Exercise goal | Set down each line from the line holding "The height and" to the last line of the entries below, exactly, with both ends included and without pictures.

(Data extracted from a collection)
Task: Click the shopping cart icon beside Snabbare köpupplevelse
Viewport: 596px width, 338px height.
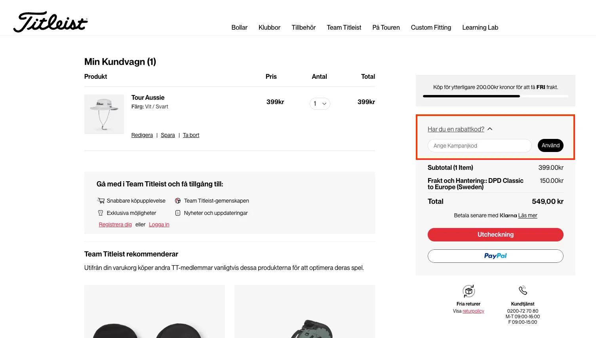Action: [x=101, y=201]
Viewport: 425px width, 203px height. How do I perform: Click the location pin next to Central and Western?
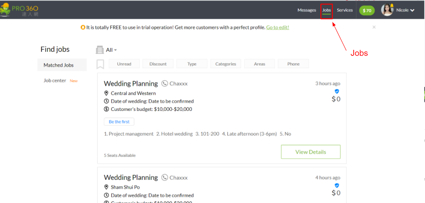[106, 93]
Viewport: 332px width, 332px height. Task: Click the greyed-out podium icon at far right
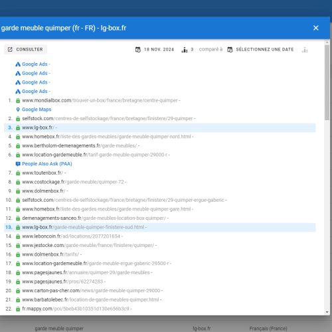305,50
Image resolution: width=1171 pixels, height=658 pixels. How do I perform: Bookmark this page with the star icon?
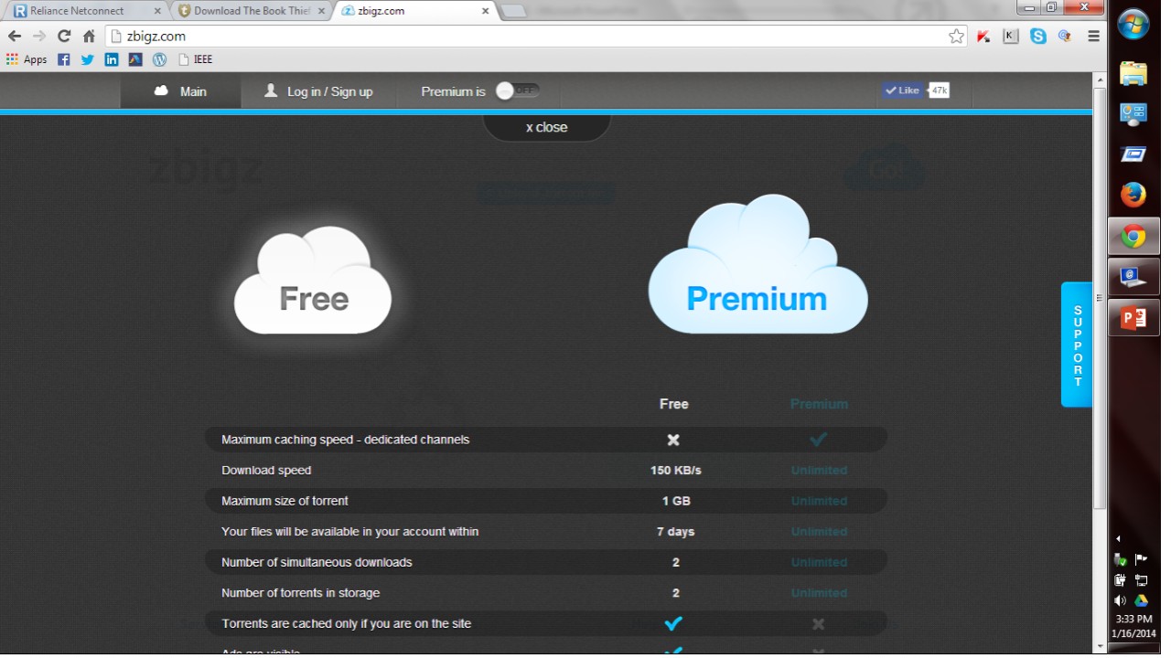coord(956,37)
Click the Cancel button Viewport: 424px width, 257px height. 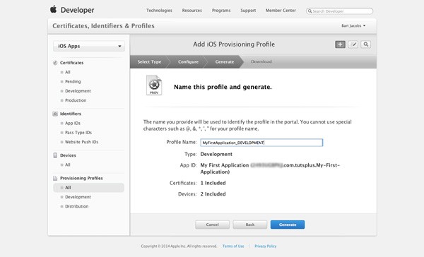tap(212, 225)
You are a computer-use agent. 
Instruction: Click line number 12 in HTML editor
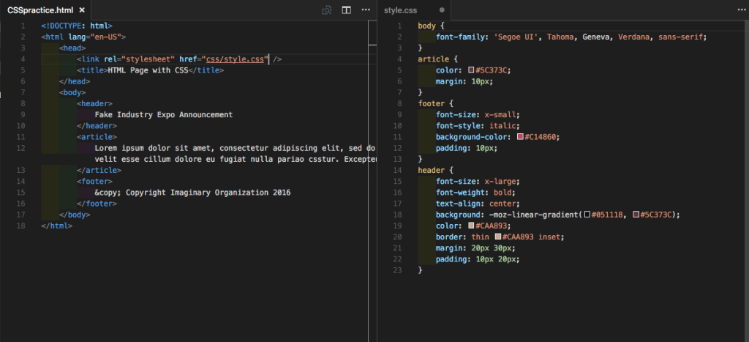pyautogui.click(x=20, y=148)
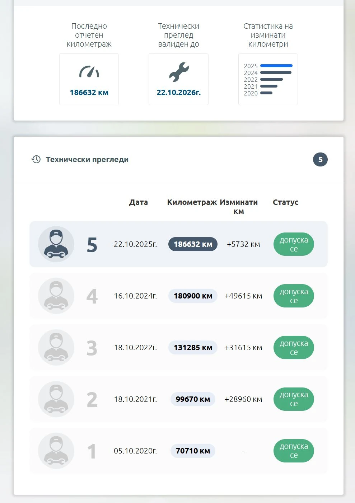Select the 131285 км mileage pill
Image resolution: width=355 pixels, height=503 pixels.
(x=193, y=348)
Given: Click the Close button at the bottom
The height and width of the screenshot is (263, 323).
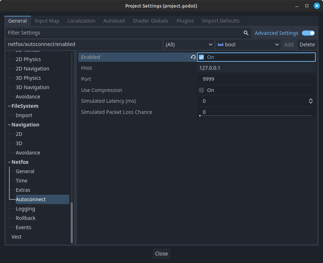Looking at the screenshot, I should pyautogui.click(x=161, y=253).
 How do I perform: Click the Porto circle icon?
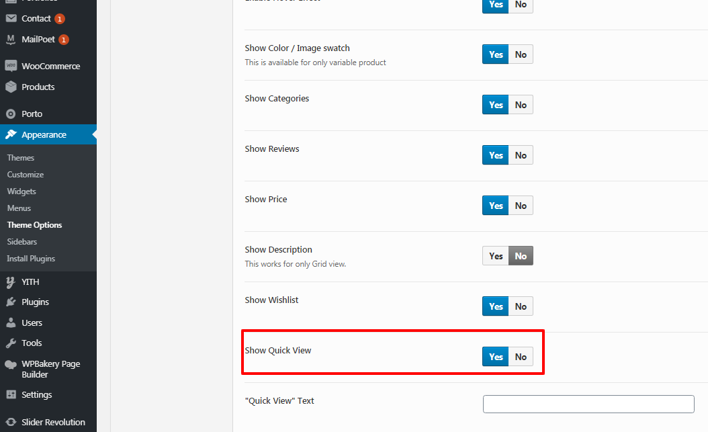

Problem solution |
The height and width of the screenshot is (263, 323).
Looking at the screenshot, I should pyautogui.click(x=161, y=253).
 How do I perform: Click the Porto circle icon?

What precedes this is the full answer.